**What to work on:** Find each line in the records below that contains the word "language", and copy it out.

Stored data entries
▬▬▬▬▬▬

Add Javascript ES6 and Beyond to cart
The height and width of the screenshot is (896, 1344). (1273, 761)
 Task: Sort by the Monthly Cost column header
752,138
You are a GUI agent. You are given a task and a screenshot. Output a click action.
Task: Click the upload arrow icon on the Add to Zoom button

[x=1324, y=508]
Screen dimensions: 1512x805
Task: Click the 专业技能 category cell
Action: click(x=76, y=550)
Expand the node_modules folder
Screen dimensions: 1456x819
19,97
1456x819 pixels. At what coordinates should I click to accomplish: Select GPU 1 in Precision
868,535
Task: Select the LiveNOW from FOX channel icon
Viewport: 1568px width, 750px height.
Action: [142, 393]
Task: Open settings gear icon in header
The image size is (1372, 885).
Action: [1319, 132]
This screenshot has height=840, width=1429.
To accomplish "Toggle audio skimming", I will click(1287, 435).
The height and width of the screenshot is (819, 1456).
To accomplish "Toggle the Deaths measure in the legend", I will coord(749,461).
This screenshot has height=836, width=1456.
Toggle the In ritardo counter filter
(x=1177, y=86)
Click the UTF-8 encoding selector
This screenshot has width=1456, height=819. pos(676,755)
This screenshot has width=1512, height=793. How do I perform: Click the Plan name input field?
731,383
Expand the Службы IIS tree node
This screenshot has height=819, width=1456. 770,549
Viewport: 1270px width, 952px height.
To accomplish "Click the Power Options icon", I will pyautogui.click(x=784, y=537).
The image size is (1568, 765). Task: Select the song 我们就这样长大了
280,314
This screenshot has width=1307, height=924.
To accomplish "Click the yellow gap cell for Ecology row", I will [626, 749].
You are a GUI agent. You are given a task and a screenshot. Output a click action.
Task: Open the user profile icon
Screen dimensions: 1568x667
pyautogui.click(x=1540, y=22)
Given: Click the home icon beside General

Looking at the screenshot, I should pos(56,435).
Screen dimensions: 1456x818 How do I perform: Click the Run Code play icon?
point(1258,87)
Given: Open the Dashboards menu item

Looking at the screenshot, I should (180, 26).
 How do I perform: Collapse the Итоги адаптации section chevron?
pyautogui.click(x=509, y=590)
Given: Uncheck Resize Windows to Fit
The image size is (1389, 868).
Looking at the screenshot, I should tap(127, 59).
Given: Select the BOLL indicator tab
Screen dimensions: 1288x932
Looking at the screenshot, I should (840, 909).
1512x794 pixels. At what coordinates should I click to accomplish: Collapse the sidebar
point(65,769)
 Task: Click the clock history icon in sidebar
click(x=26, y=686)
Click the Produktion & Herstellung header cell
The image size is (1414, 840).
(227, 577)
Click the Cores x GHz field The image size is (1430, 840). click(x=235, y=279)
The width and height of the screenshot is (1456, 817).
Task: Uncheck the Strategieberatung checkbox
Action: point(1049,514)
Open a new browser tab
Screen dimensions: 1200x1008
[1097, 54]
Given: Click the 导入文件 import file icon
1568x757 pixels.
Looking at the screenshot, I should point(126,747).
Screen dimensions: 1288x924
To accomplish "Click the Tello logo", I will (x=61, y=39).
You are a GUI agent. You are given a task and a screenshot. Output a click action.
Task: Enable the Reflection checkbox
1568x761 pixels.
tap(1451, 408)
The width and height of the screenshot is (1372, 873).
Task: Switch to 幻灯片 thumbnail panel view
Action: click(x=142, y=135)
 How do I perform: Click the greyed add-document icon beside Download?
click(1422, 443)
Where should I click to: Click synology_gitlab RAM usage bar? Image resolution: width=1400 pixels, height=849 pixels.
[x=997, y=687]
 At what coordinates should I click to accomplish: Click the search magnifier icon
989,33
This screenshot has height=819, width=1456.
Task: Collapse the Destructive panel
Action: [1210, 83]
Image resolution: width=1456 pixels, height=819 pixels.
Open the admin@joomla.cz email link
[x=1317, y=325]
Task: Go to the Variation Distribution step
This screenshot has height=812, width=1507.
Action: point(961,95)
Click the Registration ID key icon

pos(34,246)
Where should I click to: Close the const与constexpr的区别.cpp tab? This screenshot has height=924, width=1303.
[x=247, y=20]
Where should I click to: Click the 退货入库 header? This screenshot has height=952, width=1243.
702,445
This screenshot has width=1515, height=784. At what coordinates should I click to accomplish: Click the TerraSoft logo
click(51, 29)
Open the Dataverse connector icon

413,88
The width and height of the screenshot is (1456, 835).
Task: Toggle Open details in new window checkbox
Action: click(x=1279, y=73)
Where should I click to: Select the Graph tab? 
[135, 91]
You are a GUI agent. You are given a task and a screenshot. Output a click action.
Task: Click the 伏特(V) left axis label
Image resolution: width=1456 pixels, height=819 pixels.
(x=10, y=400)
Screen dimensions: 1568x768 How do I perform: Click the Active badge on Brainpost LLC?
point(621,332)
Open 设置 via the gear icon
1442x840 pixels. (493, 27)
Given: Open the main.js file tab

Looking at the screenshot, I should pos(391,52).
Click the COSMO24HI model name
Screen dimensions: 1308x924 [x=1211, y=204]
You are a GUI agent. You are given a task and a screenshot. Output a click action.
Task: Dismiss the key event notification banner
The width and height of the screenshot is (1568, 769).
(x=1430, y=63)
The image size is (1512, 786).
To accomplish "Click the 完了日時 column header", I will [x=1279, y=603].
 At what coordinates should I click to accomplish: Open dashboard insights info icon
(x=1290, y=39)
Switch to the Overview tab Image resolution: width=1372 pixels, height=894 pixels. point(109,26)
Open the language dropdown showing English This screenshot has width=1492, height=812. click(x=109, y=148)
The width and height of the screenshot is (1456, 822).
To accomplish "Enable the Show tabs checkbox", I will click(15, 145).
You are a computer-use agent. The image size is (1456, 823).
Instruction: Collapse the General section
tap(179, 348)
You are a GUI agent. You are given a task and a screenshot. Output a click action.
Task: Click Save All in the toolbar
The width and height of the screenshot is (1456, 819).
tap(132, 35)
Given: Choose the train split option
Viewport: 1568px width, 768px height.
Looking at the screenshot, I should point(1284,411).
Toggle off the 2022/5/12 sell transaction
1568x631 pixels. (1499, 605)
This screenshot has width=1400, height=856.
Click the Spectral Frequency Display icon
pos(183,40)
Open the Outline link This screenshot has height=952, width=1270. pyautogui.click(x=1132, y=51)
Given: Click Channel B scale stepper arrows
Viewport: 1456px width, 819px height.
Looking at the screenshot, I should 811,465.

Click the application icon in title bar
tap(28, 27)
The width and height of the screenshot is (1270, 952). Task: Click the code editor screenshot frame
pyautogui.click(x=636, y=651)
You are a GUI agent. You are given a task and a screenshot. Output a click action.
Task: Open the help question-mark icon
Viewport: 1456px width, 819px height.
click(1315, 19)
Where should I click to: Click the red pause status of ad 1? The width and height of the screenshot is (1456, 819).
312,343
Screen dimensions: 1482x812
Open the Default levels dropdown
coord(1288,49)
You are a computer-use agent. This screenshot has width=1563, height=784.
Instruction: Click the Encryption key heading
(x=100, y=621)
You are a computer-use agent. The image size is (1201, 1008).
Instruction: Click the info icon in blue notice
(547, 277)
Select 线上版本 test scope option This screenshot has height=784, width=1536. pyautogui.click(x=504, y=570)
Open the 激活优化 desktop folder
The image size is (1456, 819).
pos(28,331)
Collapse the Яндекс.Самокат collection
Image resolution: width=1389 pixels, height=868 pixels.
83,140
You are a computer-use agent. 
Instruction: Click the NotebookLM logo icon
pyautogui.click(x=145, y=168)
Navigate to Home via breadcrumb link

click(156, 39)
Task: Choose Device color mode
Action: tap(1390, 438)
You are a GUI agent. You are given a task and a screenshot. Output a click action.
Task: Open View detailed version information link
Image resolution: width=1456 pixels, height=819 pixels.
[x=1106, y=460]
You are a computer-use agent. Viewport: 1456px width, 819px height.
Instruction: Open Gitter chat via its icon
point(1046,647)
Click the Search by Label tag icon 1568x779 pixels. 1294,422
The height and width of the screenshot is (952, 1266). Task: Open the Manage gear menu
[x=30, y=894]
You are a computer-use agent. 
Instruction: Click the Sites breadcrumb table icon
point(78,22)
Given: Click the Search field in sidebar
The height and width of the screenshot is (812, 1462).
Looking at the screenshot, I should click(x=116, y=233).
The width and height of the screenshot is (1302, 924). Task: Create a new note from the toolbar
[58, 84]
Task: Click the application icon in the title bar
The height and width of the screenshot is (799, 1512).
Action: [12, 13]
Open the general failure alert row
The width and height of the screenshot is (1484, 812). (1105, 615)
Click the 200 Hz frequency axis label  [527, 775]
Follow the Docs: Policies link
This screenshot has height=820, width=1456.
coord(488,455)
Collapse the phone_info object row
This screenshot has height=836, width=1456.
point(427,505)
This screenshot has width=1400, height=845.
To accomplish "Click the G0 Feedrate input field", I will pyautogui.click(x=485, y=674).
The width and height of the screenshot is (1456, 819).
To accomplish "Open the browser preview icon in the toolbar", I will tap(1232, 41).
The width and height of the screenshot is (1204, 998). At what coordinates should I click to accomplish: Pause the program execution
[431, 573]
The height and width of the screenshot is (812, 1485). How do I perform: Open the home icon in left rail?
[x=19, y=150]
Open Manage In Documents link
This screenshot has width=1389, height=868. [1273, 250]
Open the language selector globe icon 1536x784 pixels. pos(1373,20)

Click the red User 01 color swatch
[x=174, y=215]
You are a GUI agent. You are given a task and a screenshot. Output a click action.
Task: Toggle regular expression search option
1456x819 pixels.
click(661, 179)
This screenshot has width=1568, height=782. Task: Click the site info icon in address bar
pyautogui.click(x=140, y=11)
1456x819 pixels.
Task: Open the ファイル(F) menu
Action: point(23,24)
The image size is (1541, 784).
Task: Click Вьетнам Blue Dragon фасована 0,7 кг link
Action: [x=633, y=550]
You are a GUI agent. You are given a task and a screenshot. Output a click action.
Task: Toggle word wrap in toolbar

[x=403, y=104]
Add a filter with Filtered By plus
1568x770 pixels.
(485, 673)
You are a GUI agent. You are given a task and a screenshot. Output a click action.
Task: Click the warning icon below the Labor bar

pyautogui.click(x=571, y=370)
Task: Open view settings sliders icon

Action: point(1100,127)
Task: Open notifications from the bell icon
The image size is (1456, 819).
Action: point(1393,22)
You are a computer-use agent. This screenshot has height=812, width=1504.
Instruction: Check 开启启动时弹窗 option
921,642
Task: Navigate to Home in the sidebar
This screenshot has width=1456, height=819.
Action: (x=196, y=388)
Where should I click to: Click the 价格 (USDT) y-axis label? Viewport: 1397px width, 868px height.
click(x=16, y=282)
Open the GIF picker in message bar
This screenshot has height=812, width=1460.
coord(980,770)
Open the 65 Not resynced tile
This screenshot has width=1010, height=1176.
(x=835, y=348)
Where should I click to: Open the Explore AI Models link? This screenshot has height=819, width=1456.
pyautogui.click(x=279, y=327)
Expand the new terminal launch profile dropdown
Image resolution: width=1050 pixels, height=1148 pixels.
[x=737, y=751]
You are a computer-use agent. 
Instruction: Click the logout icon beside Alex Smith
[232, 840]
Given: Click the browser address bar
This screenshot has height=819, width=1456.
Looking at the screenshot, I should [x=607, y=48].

▬▬▬▬▬▬

**Exercise output:**
Open the language dropdown showing English This screenshot has width=1492, height=812. click(x=109, y=148)
Open the language selector globe icon 1536x784 pixels. pos(1373,20)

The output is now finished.